W_xh shape: torch.Size([2, 5])
W_hh shape: torch.Size([2, 2])
b_xh shape: torch.Size([2])
b_hh shape: torch.Size([2])


In [3]:
x_seq = torch.tensor([[1.0]*5, [2.0]*5, [3.0]*5]).float()

## output of the simple RNN:
output, hn = rnn_layer(torch.reshape(x_seq, (1, 3, 5)))

## manually computing the output:
out_man = []
for t in range(3):
    xt = torch.reshape(x_seq[t], (1, 5))
    print(f'Time step {t} =>')
    print('   Input           :', xt.numpy())

    ht = torch.matmul(xt, torch.transpose(w_xh, 0, 1)) + b_xh
    print('   Hidden          :', ht.detach().numpy())

    if t>0:
        prev_h = out_man[t-1]
    else:
        prev_h = torch.zeros((ht.shape))

    ot = ht + torch.matmul(prev_h, torch.transpose(w_hh, 0, 1)) + b_hh
    ot = torch.tanh(ot)
    out_man.append(ot)
    print('   Output (manual) :', ot.detach().numpy())
    print('   RNN output      :', output[:, t].detach().numpy())
    print()

Time step 0 =>
   Input           : [[1. 1. 1. 1. 1.]]
   Hidden          : [[-0.4701929   0.58639044]]
   Output (manual) : [[-0.3519801   0.52525216]]
   RNN output      : [[-0.3519801   0.52525216]]

Time step 1 =>
   Input           : [[2. 2. 2. 2. 2.]]
   Hidden          : [[-0.88883156  1.2364398 ]]
   Output (manual) : [[-0.68424344  0.76074266]]
   RNN output      : [[-0.68424344  0.76074266]]

Time step 2 =>
   Input           : [[3. 3. 3. 3. 3.]]
   Hidden          : [[-1.3074702  1.8864892]]
   Output (manual) : [[-0.8649416  0.9046636]]
   RNN output      : [[-0.8649416  0.9046636]]

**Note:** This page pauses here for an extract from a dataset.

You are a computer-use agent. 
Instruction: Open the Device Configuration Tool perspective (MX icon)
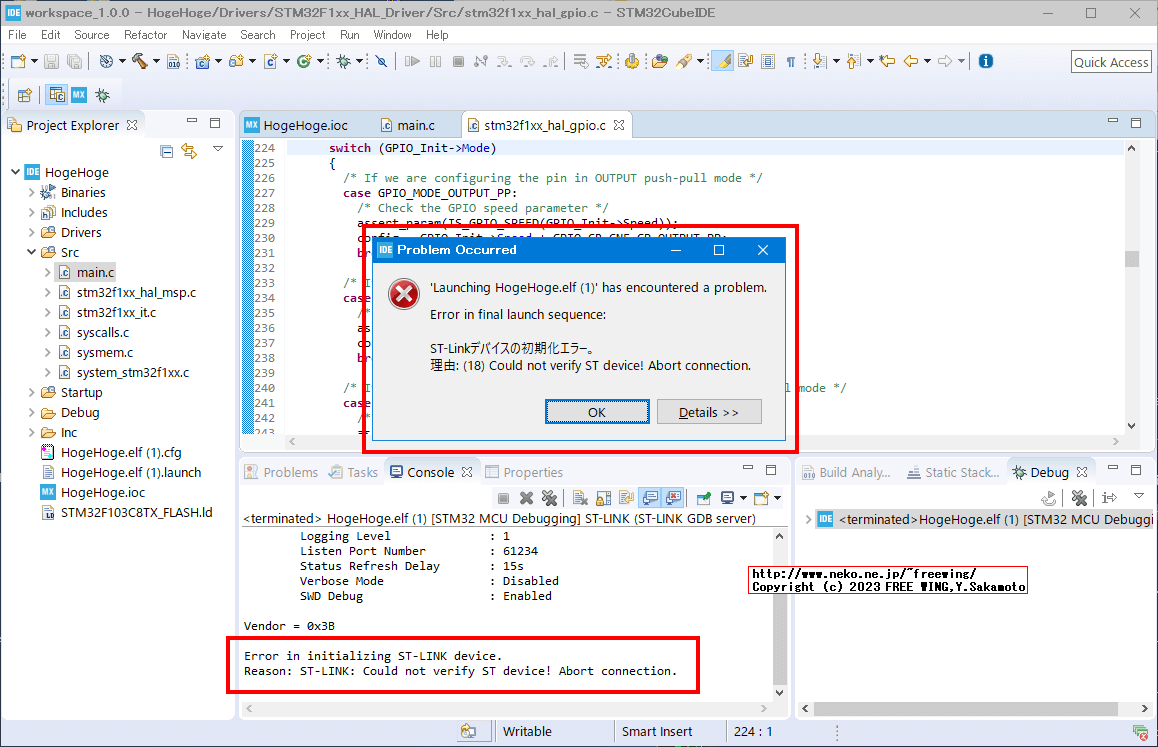78,95
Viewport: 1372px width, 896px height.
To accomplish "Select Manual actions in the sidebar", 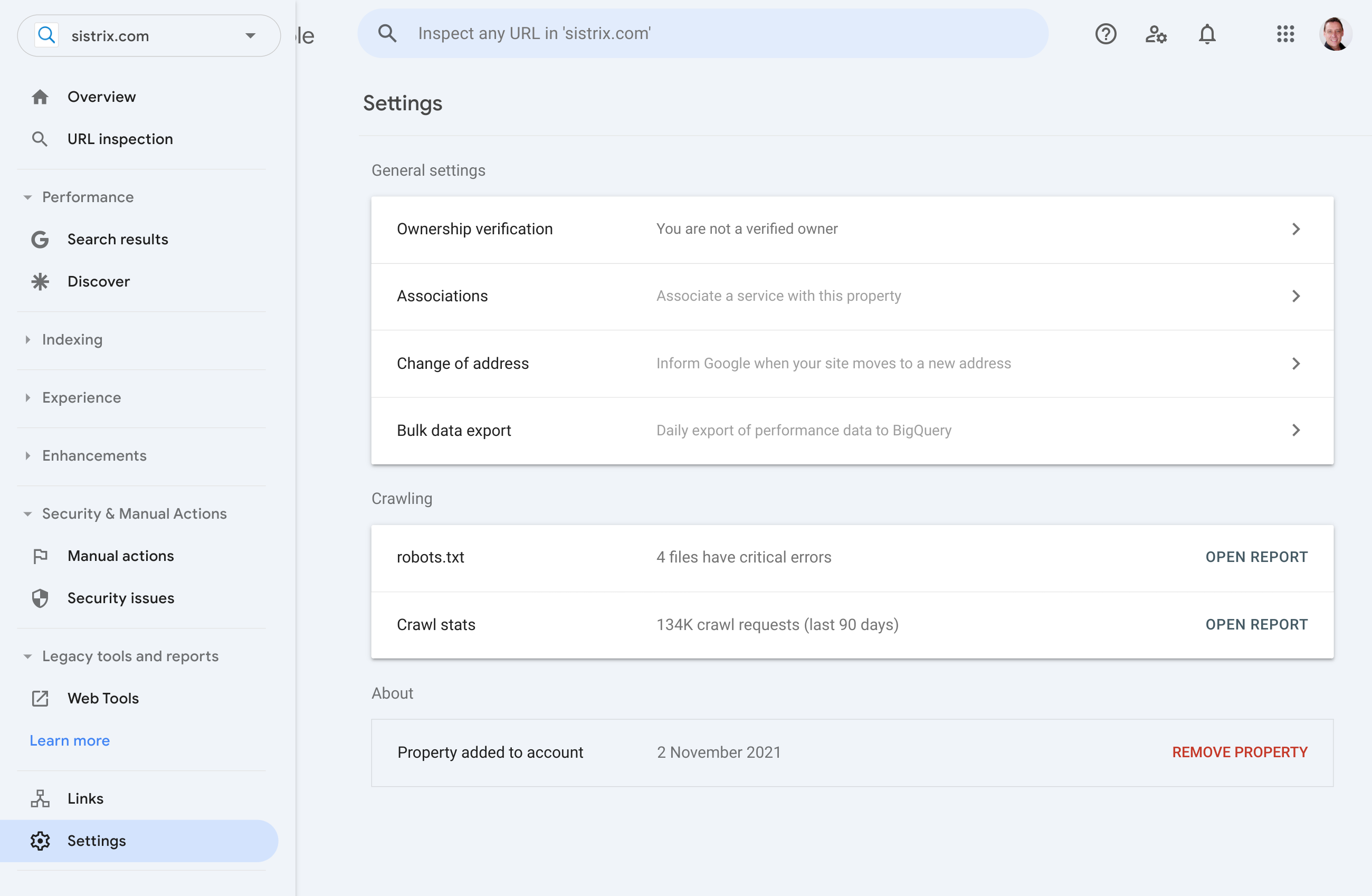I will 120,556.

In our manual forward computation, we used the hyperbolic tangent (tanh) activation function since it
is also used in RNN (the default activation).

As we can see from the printed results, the outputs from the
manual forward computations exactly match the output of the RNN layer at each time step.

---

## The challenges of learning long-range interactions
In Backpropagation through time (BPTT) during training RNNs,vanishing and exploding gradient problems arise in computing the gradients of a loss function

In practice, there are at least three solutions to this problem:

1. **`Gradient clipping`** - here, we specify a cut-off or threshold value for the gradients, and we assign this
cut-off value to gradient values that exceed this value.
2. **Truncated backpropagation through time (`TBPTT`)** - it simply limits the number of time steps that the signal can backpropagate after each forward pass.

While both gradient clipping and TBPTT can solve the exploding gradient problem, the truncation limits
the number of steps that the gradient can effectively flow back and properly update the weights.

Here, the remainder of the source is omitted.